Budget 2017: Government prepares for My Health Record expansion
- 09 May, 2017 22:34
The budget sets aside $374.2 million over two years, beginning in 2017-18, for the expansion of the national e-health record system as it moves to an opt-out participation model.
The COAG Health Council agreed to shift to an opt-out model in March, budget documents state.
“As part of our support for Medicare and medicines, we are investing $374.2 million in My Health Record which will allow individuals to access and control their own medical history and treatments – such as medical tests and vaccinations,” a statement from health minister Greg Hunt said.

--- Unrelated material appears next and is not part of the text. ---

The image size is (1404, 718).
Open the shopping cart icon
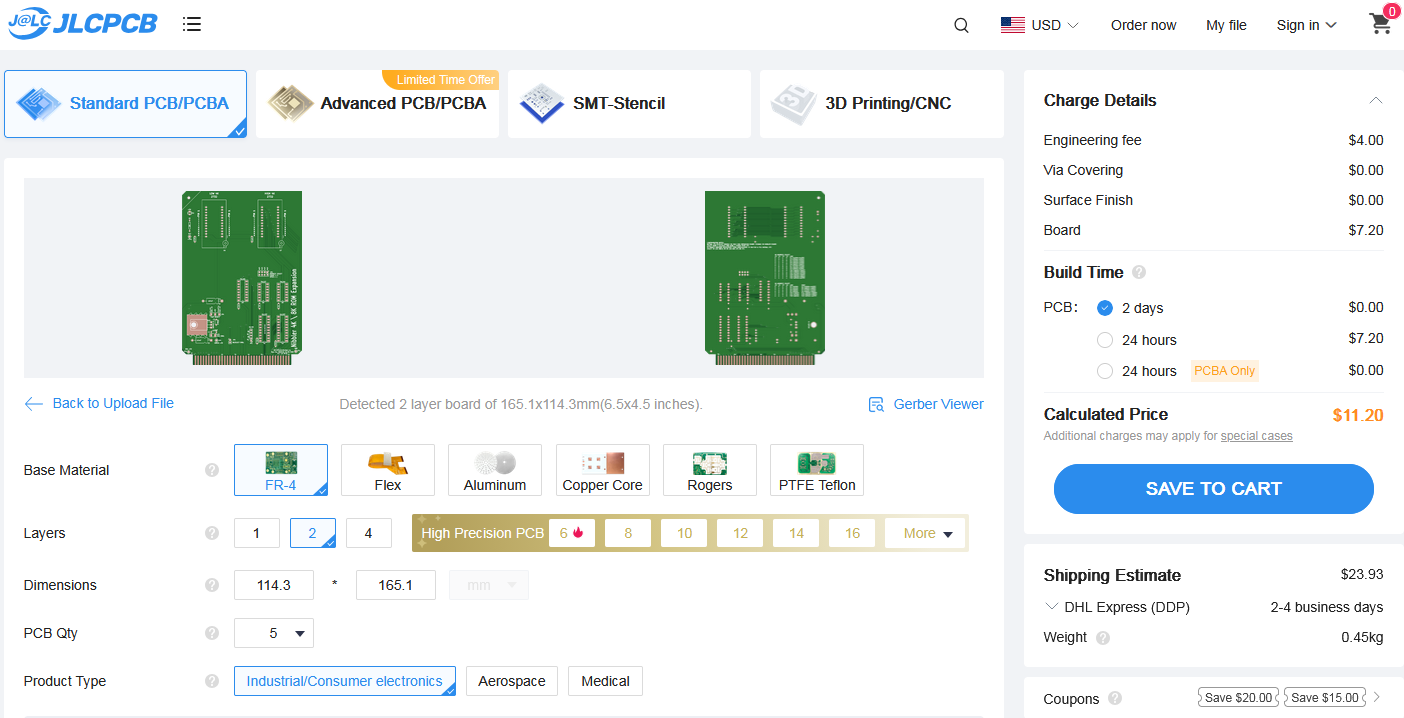pos(1381,24)
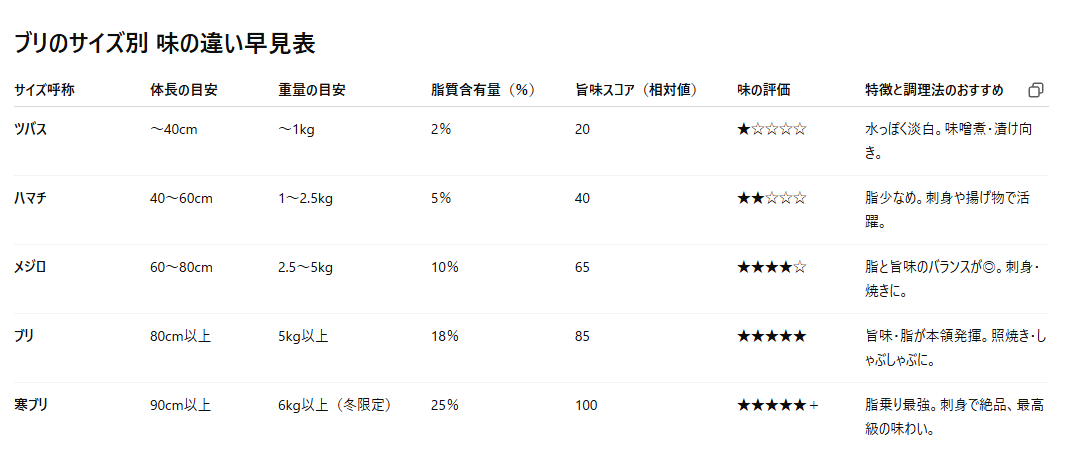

“This follows unanimous support at COAG for a national roll-out of My Health Record with every Australian to receive a record, or opt out if they so choose.”
The government has also reached agreement with the Australian Medical Association and the Royal Australian College of General Practitioners (RACGP) on the changes to the e-health record system.
An evaluation of opt-out trials in Queensland and New South Wales concluded that an “opt-out approach to increase both individual and healthcare provider participation and use is the preferred option,” with opt-in approaches “unsustainable”.
The evaluation report, which was made public last week, said that among individuals and healthcare providers in the opt-out trial areas there was a “high level of support for the automatic creation of My Health Records”.
More than 970,000 records were created as part of the opt-out trials.
“The opt-out rates of individuals in opt-out trial sites was low (1.9%), which is in line with international experience with opt-out systems for electronic health records,” the report said.
Privacy advocates have previously criticised the idea of moving to an opt-out system.
Budget documents state that the cost of expanding the My Health Record system “will be partially offset, by $305.5 million over four years, including by delivering health system efficiencies through greater use of the My Health Record by general practitioners, specialists and hospitals, and by utilising uncommited health program funds.”